Libérée en avril 1945 grâce à une intervention de la Croix-Rouge suédoise, elle passe d'abord un certain temps dans le Diois. Elle est accueillie à Menglon en fanfare. Malgré un épuisement extrême, elle tient plusieurs conférences, dont une à Chatillon-en-Diois. A cette occasion, elle initie la première bibliothèque du Diois de l'après-guerre : « La bibliothèque circulante du Diois et du Vercors ».

C'est une époque où le pain est rare et on pouvait penser qu'il y avait d'autres priorités que la lecture publique. Mais Yvonne Oddon considère au contraire que que la reconstruction intellectuelle est aussi importante que la reconstruction matérielle. Pendant ces premières années après-guerre, de multiples caisses de livres circulent dans les villages les plus reculés du Diois et du Vercors et à Die il y même une salle de lecture chauffée pour permettre la population de s'instruire et de se divertir, longtemps avant la création d'une bibliothèque municipale ou départementale.

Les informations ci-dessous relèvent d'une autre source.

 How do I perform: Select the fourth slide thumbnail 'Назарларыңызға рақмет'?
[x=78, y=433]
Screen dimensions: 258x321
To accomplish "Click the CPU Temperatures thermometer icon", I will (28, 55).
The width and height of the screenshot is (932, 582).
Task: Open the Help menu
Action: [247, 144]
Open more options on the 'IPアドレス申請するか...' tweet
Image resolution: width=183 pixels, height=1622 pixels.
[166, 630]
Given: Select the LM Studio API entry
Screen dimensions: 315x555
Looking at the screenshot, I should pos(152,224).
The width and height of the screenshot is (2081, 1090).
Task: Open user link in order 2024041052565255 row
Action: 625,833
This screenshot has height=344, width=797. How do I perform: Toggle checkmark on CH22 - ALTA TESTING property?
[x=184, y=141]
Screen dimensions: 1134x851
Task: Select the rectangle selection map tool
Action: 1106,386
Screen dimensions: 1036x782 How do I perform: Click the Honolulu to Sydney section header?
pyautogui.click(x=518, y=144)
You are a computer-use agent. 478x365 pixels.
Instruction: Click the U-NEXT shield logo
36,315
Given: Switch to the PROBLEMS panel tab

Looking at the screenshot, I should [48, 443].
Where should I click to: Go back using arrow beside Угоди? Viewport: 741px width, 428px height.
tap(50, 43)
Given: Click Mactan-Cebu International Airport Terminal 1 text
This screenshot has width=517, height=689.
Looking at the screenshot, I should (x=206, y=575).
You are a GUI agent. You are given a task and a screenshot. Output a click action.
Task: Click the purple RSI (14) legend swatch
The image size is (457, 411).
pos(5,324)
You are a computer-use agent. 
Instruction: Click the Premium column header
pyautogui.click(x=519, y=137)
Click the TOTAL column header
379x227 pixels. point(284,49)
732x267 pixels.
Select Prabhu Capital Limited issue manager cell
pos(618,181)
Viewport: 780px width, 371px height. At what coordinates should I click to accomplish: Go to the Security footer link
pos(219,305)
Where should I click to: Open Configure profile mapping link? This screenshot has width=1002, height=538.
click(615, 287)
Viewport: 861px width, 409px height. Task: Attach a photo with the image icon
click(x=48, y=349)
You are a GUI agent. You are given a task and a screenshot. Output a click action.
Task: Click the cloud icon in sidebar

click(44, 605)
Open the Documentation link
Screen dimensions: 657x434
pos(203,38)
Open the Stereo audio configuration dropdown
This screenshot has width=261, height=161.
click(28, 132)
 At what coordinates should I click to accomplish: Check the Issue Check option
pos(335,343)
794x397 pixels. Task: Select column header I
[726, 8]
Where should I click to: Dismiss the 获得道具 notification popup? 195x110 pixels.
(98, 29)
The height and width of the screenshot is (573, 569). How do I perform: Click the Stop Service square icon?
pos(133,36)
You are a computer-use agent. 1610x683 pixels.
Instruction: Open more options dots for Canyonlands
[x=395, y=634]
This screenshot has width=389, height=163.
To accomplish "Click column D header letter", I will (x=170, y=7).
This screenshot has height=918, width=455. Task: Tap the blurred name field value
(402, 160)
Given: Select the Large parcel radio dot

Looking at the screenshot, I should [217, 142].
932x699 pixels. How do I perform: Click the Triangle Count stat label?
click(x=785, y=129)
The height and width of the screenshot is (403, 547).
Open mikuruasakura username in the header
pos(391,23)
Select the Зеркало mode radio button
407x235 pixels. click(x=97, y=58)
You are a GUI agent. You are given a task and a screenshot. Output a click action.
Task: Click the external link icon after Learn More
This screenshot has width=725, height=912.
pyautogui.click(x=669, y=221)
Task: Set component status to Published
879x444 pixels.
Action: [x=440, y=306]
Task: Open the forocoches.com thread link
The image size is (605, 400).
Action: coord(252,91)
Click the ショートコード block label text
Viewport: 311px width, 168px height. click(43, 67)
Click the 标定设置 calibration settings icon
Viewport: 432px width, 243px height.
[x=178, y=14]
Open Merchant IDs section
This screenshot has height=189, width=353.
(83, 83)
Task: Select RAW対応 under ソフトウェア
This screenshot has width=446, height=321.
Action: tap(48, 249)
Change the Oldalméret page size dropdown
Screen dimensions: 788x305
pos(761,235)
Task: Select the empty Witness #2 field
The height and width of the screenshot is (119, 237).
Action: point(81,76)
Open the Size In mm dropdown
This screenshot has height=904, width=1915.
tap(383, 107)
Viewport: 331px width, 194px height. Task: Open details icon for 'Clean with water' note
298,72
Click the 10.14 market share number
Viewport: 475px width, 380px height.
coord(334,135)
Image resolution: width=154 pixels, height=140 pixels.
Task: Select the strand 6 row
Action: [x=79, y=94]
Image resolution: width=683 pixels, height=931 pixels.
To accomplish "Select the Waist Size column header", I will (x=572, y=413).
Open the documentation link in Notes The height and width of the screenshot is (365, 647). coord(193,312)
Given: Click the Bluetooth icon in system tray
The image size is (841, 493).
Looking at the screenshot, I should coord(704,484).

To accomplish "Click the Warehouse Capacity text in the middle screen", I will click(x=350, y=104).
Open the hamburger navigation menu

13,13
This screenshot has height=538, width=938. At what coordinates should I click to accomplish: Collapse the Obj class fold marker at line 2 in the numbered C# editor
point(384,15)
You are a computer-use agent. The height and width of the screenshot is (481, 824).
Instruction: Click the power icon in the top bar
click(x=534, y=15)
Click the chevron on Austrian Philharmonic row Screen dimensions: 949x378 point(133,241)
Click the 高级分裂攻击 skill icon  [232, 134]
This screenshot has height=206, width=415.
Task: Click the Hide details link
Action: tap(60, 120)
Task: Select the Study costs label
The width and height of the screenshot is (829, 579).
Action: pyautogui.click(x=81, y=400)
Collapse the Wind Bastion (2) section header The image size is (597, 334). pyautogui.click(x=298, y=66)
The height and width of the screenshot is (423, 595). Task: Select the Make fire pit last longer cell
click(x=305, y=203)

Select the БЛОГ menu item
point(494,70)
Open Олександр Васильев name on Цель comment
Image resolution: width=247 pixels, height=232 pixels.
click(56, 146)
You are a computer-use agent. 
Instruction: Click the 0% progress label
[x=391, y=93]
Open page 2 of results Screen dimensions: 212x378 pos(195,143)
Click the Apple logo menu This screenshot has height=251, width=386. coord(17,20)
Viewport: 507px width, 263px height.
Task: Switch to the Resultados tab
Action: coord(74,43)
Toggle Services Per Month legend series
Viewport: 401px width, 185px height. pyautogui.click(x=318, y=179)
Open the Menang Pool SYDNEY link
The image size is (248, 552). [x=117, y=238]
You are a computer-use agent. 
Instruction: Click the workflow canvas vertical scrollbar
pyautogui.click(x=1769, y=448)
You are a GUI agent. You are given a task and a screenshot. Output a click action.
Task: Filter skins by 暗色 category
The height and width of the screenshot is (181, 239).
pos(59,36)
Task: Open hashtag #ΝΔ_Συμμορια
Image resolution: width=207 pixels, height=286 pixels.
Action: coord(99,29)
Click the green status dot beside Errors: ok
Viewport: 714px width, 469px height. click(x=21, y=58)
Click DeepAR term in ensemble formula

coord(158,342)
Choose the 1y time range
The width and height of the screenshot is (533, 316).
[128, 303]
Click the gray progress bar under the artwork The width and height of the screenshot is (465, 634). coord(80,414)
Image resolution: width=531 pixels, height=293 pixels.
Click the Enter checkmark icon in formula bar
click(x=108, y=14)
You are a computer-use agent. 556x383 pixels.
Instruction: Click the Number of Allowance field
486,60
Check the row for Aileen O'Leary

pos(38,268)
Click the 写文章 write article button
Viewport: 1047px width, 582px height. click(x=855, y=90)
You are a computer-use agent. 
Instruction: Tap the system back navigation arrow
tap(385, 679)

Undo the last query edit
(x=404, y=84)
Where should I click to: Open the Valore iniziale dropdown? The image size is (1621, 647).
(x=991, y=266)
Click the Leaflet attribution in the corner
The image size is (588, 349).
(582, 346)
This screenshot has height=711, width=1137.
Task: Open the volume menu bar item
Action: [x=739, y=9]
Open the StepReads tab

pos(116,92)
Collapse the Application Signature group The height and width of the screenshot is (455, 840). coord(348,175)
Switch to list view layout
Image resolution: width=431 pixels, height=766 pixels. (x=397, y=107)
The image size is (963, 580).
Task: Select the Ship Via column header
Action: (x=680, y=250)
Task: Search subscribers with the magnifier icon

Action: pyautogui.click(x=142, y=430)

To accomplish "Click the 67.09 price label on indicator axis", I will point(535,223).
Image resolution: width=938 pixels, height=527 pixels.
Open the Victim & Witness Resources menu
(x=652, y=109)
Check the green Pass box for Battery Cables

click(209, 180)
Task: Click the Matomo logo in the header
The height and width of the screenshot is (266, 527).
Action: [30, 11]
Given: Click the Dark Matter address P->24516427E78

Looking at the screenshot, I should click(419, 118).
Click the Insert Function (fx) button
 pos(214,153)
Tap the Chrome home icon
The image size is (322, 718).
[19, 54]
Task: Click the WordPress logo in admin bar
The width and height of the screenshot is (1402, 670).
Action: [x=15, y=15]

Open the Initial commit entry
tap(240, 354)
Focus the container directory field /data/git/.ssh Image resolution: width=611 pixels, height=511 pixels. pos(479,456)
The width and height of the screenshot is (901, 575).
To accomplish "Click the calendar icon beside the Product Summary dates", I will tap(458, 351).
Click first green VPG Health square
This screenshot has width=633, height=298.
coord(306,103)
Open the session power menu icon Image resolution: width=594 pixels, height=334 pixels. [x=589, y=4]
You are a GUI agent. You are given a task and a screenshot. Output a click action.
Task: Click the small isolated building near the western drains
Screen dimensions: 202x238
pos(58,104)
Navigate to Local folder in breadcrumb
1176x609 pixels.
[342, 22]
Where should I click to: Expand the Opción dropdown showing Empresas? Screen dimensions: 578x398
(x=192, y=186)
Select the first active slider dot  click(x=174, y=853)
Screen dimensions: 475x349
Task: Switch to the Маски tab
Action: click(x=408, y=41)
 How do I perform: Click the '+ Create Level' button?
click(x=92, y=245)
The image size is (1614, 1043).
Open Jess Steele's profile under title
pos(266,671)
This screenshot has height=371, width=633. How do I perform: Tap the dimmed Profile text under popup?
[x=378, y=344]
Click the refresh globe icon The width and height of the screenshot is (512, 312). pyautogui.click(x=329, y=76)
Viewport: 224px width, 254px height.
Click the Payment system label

Vers la fin des années quarante, Yvonne Oddon s'investit dans de multiples missions de l'UNESCO : pour l'alphabétisation à Haïti, pour la muséologie des pays africains qui ont récemment acquis leur indépendance et qui n'ont que peu de moyens pour se créer leurs musées.
Elle continue à séjourner régulièrement dans le Diois. En 1981, elle reçoit la Légion d'honneur. Yvonne Oddon décède le 7 septembre 1982. Selon ses vœux, elle est enterrée aux Payats (Menglon), au cimetière familial de la famille Oddon.

Malgré le rôle majeur qu'elle a joué dans la Résistance et l'importance de son engagement pour les bibliothèques en France, Yvonne Oddon est peu connue dans le Diois et à Menglon. Aux Payats, où elle a passé toutes ses vacances avec sa famille, son souvenir est encore vivant, mais il risque de s'estomper avec le temps. Ailleurs, peu de personnes se souviennent de son nom.

Peut-être trouverons-nous bientôt l'occasion de l'honorer et de lui donner une place qui lui est due dans le mémoire collective.